C’est là que le Crawfish entre en jeu. Développé par des scientifiques du groupe de recherche allemand Fraunhofer Smart Ocean Technologies, l’appareil captif est en fait composé de deux éléments reliés entre eux.

En haut, un véhicule télécommandé BlueROV2, disponible dans le commerce et fabriqué par la société californienne Blue Robotics. En bas, une unité à chenilles dotée de quatre roues en élastomère à entraînement direct et d’une série d’outils tels qu’une caméra, une brosse et une tête de lecture spéciale pour les capteurs.

Le Crawfish s’active sous l’eau, avec une vue de sa caméra (en médaillon).

Le robot ne pesant que 22 kg, il peut être descendu dans l’eau par deux ou trois ouvriers humains – aucune grue n’est nécessaire. Une fois l’appareil immergé, un opérateur en surface le dirige à distance vers la structure à l’aide de la caméra et des propulseurs du BlueROV2.

Lorsqu’il atteint la surface verticale de la plate-forme, les propulseurs du BlueROV appliquent jusqu’à 90 Newtons (9 kg-force) de force « descendante » (ou horizontale, selon le point de vue), ce qui maintient le Crawfish fermement en place. Le robot se déplace ensuite sur la surface à l’aide de ses roues motorisées.

Pendant ce temps, sa caméra est utilisée pour vérifier à distance si la peinture anticorrosion de la structure n’est pas endommagée, tandis que sa tête de lecture est utilisée pour obtenir sans fil des données provenant des colliers de capteurs CoMoBelt situés à différents endroits de la plate-forme. Ces colliers, fabriqués par Fraunhofer, détectent les fissures dans les soudures par le biais d’émetteurs-récepteurs ultrasoniques intégrés.
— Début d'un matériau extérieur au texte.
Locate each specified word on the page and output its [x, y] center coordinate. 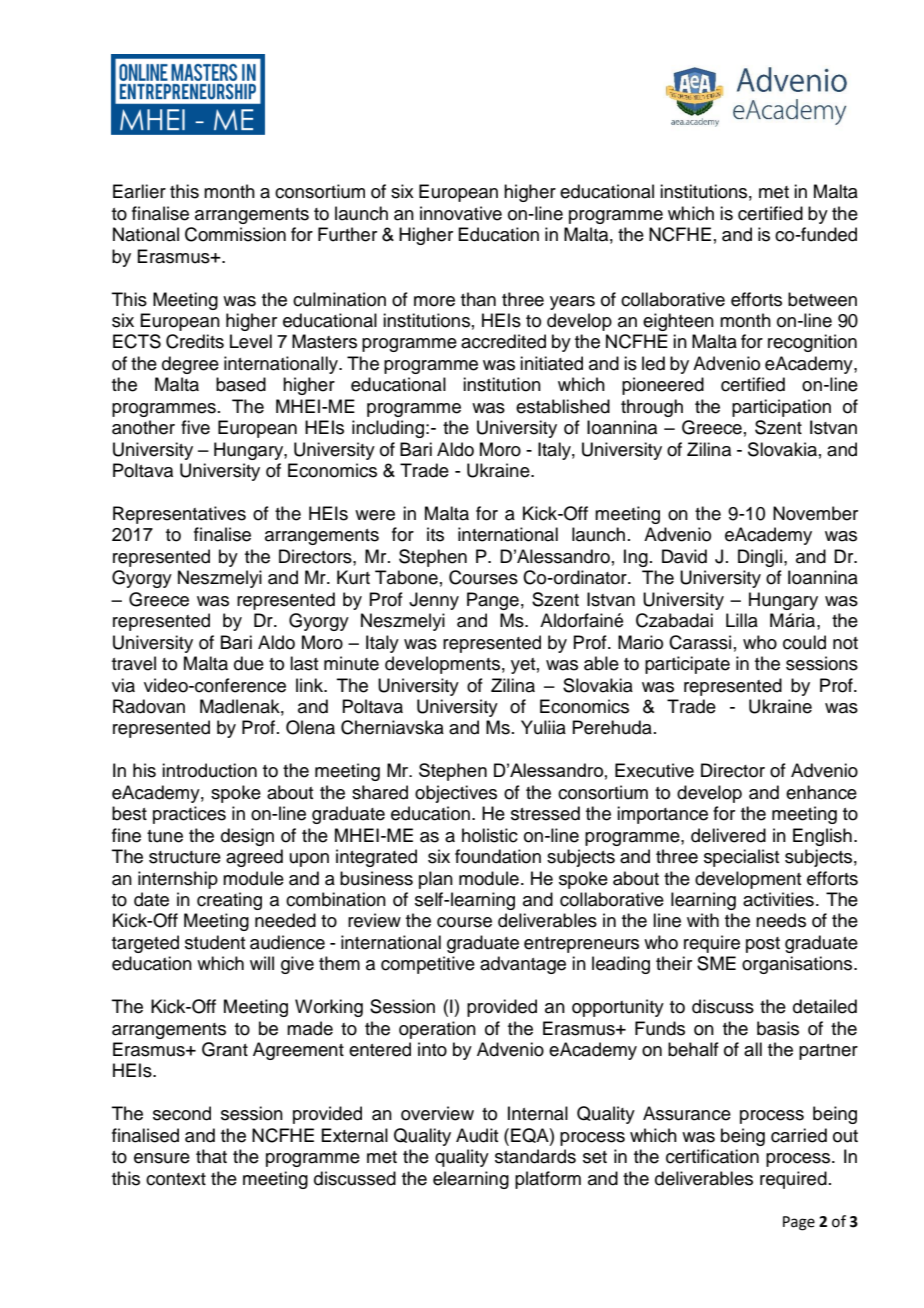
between [822, 299]
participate [687, 665]
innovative [461, 213]
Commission [235, 234]
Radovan [149, 706]
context [176, 1179]
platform [548, 1180]
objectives [456, 794]
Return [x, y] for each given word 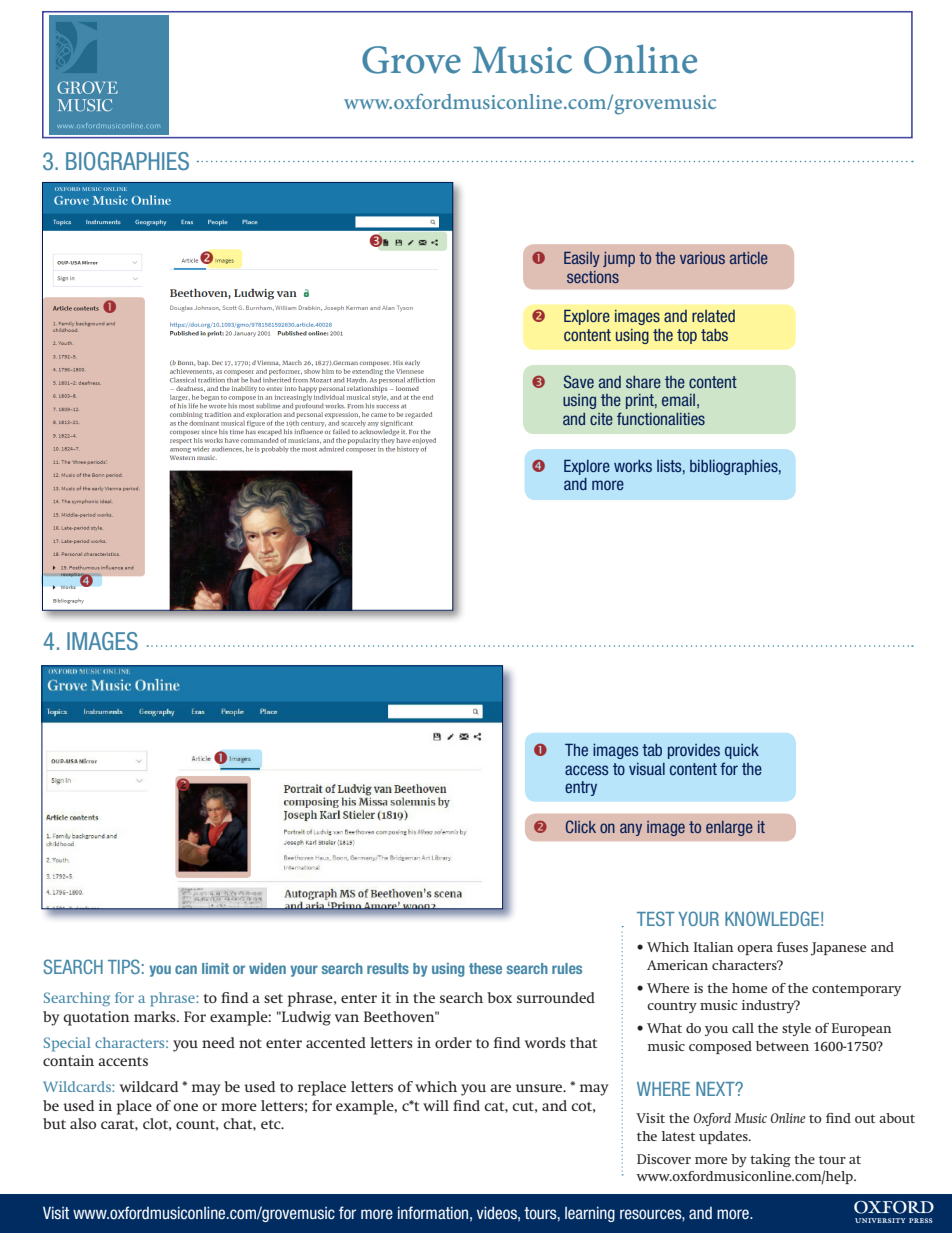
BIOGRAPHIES [127, 161]
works [633, 466]
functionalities [661, 418]
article [749, 258]
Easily [582, 259]
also [83, 1123]
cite [601, 419]
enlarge [729, 828]
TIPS [124, 966]
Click [581, 826]
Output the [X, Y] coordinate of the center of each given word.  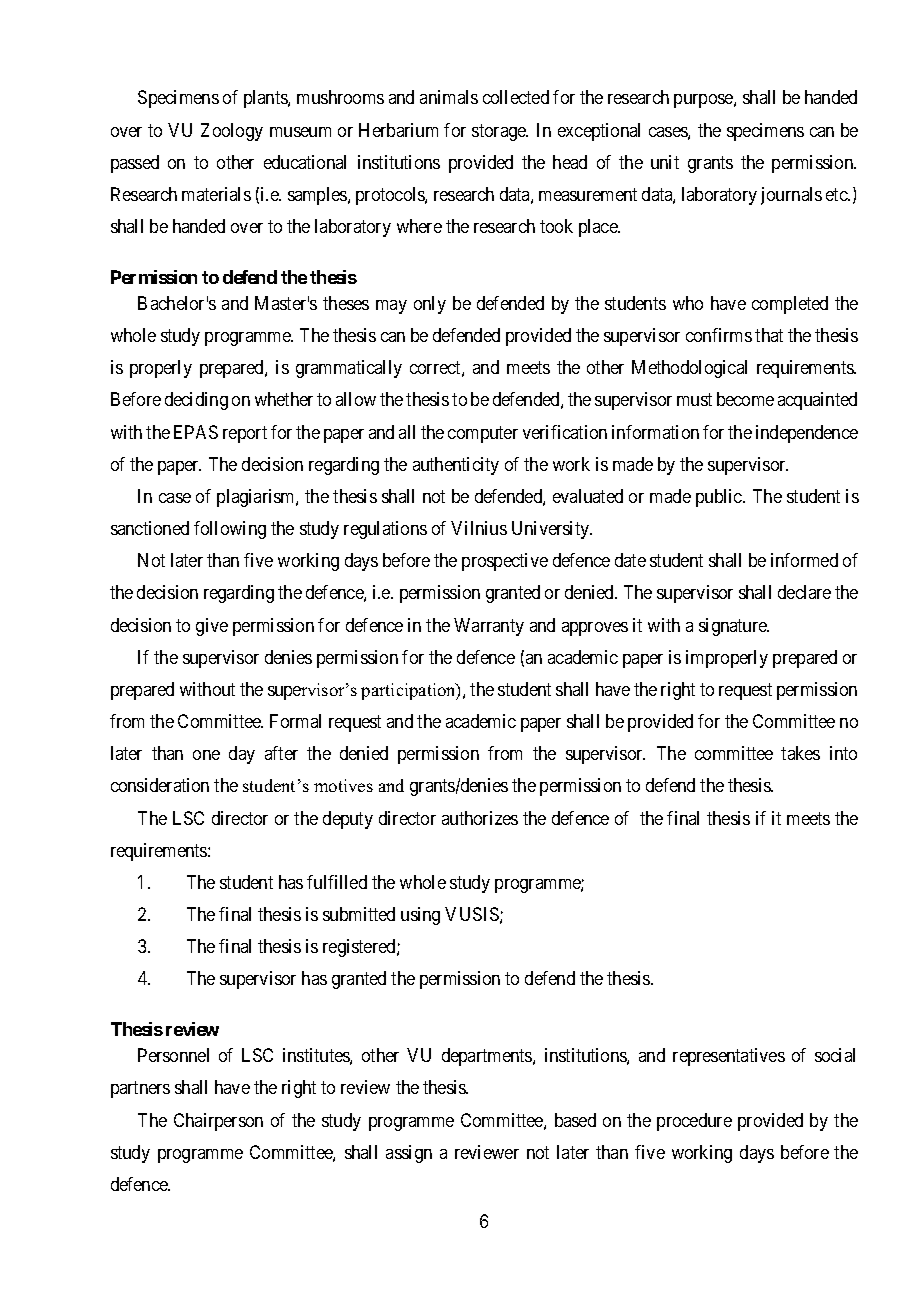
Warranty [489, 627]
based [575, 1120]
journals [791, 196]
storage [500, 132]
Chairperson [218, 1122]
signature [734, 627]
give [212, 627]
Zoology [232, 132]
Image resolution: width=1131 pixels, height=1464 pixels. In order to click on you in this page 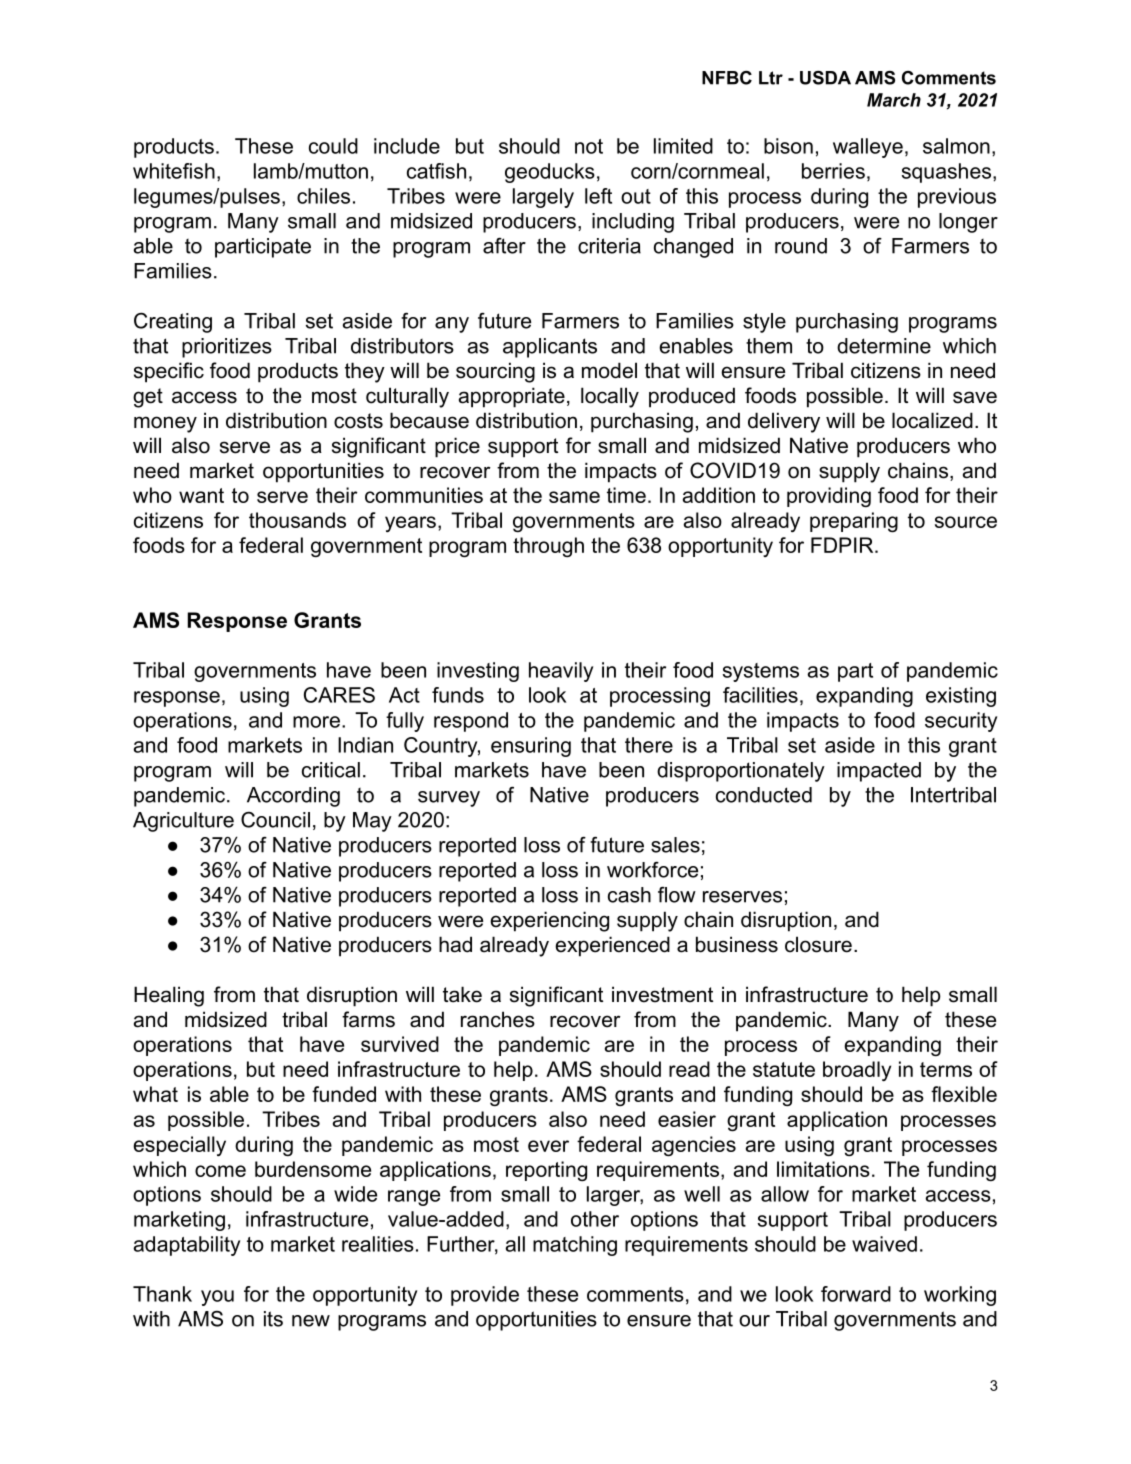, I will do `click(217, 1298)`.
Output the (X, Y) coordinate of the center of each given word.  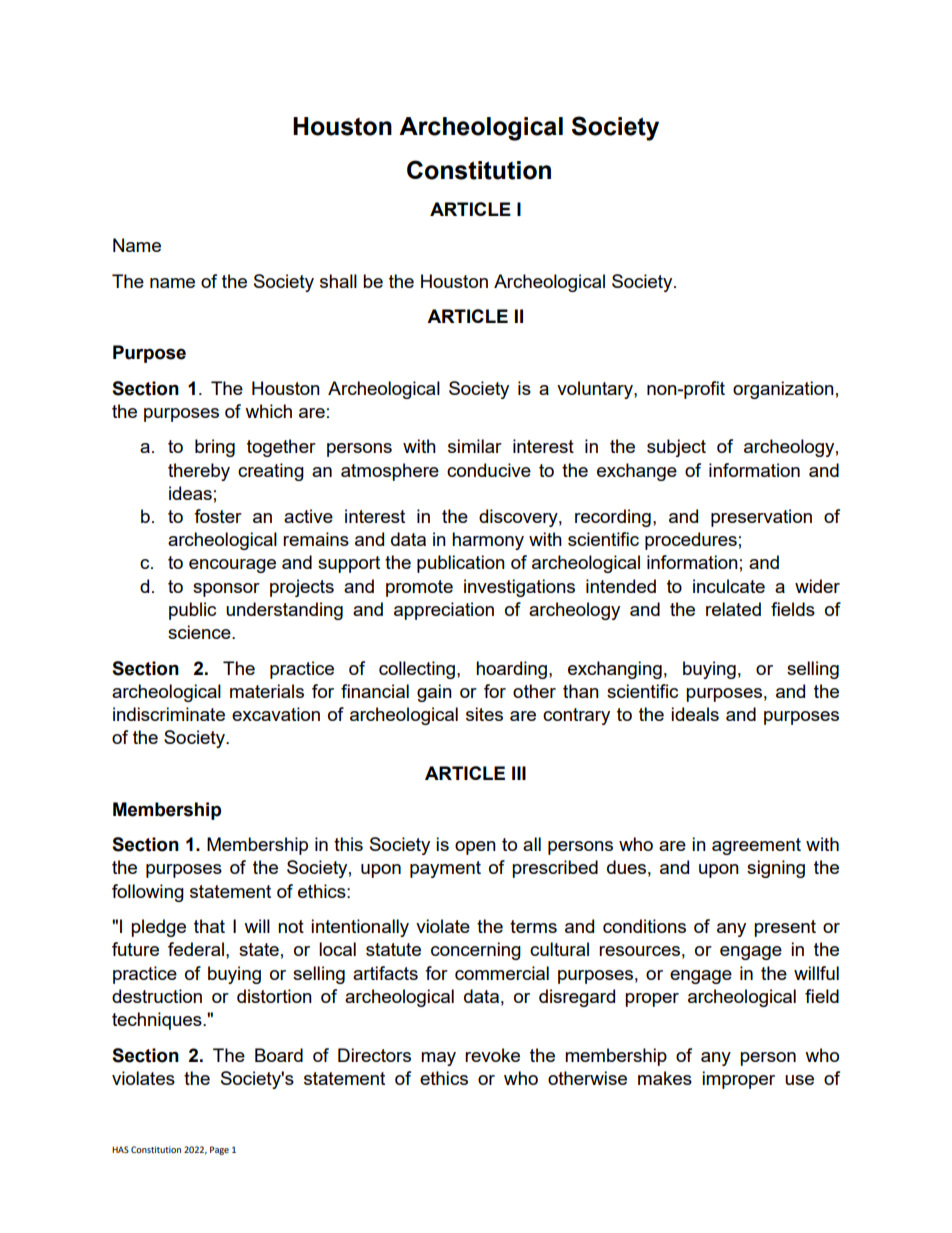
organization (783, 390)
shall (338, 281)
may (438, 1059)
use (799, 1080)
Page (219, 1150)
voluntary (596, 390)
Si la peinture est endommagée, elle peut être réparée à l’aide d’un matériau de revêtement en deux parties injecté dans la brosse télécommandée du robot. Les soudures défectueuses pourraient également être réparées à l’aide d’une tête de soudage embarquée.

Dans sa forme actuelle, le Crawfish peut descendre jusqu’à une profondeur maximale de 50 m et est capable de ramper (avec une force de traction de 50 newtons) pendant 25 minutes par charge de batterie.